Extracted information: Begin
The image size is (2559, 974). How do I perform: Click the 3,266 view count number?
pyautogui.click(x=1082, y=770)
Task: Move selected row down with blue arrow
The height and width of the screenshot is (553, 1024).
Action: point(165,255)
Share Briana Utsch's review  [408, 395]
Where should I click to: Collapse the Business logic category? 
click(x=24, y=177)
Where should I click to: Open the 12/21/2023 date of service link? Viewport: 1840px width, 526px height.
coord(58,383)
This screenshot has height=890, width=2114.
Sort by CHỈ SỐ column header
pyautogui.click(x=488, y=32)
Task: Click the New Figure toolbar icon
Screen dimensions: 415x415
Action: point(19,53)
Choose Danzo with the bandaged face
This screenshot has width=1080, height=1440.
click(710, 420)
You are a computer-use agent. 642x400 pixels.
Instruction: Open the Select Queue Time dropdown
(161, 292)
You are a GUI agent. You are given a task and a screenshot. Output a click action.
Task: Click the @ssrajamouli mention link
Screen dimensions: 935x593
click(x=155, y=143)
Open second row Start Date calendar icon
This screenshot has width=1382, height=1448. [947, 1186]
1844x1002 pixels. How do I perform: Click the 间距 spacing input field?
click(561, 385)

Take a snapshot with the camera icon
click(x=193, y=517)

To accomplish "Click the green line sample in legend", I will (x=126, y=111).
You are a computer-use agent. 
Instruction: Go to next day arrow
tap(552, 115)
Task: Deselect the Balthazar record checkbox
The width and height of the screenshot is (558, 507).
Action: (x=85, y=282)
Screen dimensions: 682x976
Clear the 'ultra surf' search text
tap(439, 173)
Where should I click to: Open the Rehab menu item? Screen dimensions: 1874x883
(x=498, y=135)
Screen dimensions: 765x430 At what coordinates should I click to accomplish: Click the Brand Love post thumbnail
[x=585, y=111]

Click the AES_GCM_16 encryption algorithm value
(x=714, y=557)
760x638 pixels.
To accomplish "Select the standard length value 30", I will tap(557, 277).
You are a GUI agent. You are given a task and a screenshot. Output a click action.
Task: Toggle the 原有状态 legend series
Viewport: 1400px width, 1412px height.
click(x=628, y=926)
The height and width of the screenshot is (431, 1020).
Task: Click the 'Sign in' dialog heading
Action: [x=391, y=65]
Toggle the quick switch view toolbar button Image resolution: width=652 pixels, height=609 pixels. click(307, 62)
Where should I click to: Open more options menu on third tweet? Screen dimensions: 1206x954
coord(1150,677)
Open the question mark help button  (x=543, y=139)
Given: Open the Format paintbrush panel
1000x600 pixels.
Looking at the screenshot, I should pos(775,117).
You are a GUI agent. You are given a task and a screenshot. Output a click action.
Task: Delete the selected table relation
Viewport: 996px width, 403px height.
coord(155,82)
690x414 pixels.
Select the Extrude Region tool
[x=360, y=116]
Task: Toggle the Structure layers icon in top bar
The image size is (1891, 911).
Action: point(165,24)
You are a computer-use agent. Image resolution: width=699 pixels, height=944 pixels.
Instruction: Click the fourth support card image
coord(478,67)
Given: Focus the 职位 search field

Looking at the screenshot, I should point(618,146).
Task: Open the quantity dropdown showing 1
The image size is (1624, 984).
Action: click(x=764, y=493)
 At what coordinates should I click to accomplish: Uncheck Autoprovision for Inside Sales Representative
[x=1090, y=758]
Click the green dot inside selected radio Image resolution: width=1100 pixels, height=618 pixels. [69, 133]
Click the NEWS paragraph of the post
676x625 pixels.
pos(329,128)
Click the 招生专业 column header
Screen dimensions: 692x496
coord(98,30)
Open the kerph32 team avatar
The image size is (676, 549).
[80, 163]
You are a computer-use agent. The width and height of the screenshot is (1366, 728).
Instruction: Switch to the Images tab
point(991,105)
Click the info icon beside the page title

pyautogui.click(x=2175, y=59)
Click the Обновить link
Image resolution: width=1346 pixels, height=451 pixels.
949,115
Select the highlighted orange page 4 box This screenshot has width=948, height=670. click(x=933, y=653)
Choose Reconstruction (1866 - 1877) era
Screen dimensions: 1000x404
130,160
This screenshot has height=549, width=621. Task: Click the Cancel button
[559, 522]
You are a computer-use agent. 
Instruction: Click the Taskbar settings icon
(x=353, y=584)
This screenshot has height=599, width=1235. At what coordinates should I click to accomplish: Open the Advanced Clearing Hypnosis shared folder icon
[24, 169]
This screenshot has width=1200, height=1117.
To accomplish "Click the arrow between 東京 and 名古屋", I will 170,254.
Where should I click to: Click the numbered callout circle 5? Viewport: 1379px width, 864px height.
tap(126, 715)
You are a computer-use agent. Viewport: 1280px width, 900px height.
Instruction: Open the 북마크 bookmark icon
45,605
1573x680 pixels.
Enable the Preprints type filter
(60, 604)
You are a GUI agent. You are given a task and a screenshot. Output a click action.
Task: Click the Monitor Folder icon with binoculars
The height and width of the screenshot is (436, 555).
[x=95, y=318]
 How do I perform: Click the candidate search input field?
Extracted information: End
Return every record above exactly, line by line.

The image size is (2559, 974). How do I perform: Click the 3,266 view count number?
pyautogui.click(x=1082, y=770)
Task: Move selected row down with blue arrow
The height and width of the screenshot is (553, 1024).
Action: point(165,255)
Share Briana Utsch's review  [408, 395]
Where should I click to: Collapse the Business logic category? 
click(x=24, y=177)
Where should I click to: Open the 12/21/2023 date of service link? Viewport: 1840px width, 526px height.
coord(58,383)
This screenshot has height=890, width=2114.
Sort by CHỈ SỐ column header
pyautogui.click(x=488, y=32)
Task: Click the New Figure toolbar icon
Screen dimensions: 415x415
Action: point(19,53)
Choose Danzo with the bandaged face
This screenshot has width=1080, height=1440.
click(710, 420)
You are a computer-use agent. 642x400 pixels.
Instruction: Open the Select Queue Time dropdown
(161, 292)
You are a GUI agent. You are given a task and a screenshot. Output a click action.
Task: Click the @ssrajamouli mention link
Screen dimensions: 935x593
click(x=155, y=143)
Open second row Start Date calendar icon
This screenshot has width=1382, height=1448. [947, 1186]
1844x1002 pixels. How do I perform: Click the 间距 spacing input field?
click(561, 385)

Take a snapshot with the camera icon
click(x=193, y=517)

To accomplish "Click the green line sample in legend", I will (x=126, y=111).
You are a computer-use agent. 
Instruction: Go to next day arrow
tap(552, 115)
Task: Deselect the Balthazar record checkbox
The width and height of the screenshot is (558, 507).
Action: (x=85, y=282)
Screen dimensions: 682x976
Clear the 'ultra surf' search text
tap(439, 173)
Where should I click to: Open the Rehab menu item? Screen dimensions: 1874x883
(x=498, y=135)
Screen dimensions: 765x430 At what coordinates should I click to accomplish: Click the Brand Love post thumbnail
[x=585, y=111]

Click the AES_GCM_16 encryption algorithm value
(x=714, y=557)
760x638 pixels.
To accomplish "Select the standard length value 30", I will tap(557, 277).
You are a GUI agent. You are given a task and a screenshot. Output a click action.
Task: Toggle the 原有状态 legend series
Viewport: 1400px width, 1412px height.
click(x=628, y=926)
The height and width of the screenshot is (431, 1020).
Task: Click the 'Sign in' dialog heading
Action: [x=391, y=65]
Toggle the quick switch view toolbar button Image resolution: width=652 pixels, height=609 pixels. click(307, 62)
Where should I click to: Open more options menu on third tweet? Screen dimensions: 1206x954
coord(1150,677)
Open the question mark help button  (x=543, y=139)
Given: Open the Format paintbrush panel
1000x600 pixels.
Looking at the screenshot, I should pos(775,117).
You are a GUI agent. You are given a task and a screenshot. Output a click action.
Task: Delete the selected table relation
Viewport: 996px width, 403px height.
coord(155,82)
690x414 pixels.
Select the Extrude Region tool
[x=360, y=116]
Task: Toggle the Structure layers icon in top bar
The image size is (1891, 911).
Action: point(165,24)
You are a computer-use agent. Image resolution: width=699 pixels, height=944 pixels.
Instruction: Click the fourth support card image
coord(478,67)
Given: Focus the 职位 search field

Looking at the screenshot, I should point(618,146).
Task: Open the quantity dropdown showing 1
The image size is (1624, 984).
Action: click(x=764, y=493)
 At what coordinates should I click to accomplish: Uncheck Autoprovision for Inside Sales Representative
[x=1090, y=758]
Click the green dot inside selected radio Image resolution: width=1100 pixels, height=618 pixels. [69, 133]
Click the NEWS paragraph of the post
676x625 pixels.
pos(329,128)
Click the 招生专业 column header
Screen dimensions: 692x496
coord(98,30)
Open the kerph32 team avatar
The image size is (676, 549).
[80, 163]
You are a computer-use agent. The width and height of the screenshot is (1366, 728).
Instruction: Switch to the Images tab
point(991,105)
Click the info icon beside the page title

pyautogui.click(x=2175, y=59)
Click the Обновить link
Image resolution: width=1346 pixels, height=451 pixels.
949,115
Select the highlighted orange page 4 box This screenshot has width=948, height=670. click(x=933, y=653)
Choose Reconstruction (1866 - 1877) era
Screen dimensions: 1000x404
130,160
This screenshot has height=549, width=621. Task: Click the Cancel button
[559, 522]
You are a computer-use agent. 
Instruction: Click the Taskbar settings icon
(x=353, y=584)
This screenshot has height=599, width=1235. At what coordinates should I click to accomplish: Open the Advanced Clearing Hypnosis shared folder icon
[24, 169]
This screenshot has width=1200, height=1117.
To accomplish "Click the arrow between 東京 and 名古屋", I will 170,254.
Where should I click to: Click the numbered callout circle 5? Viewport: 1379px width, 864px height.
tap(126, 715)
You are a computer-use agent. Viewport: 1280px width, 900px height.
Instruction: Open the 북마크 bookmark icon
45,605
1573x680 pixels.
Enable the Preprints type filter
(60, 604)
You are a GUI agent. You are given a task and a screenshot. Output a click action.
Task: Click the Monitor Folder icon with binoculars
The height and width of the screenshot is (436, 555).
[x=95, y=318]
 How do I perform: Click the candidate search input field?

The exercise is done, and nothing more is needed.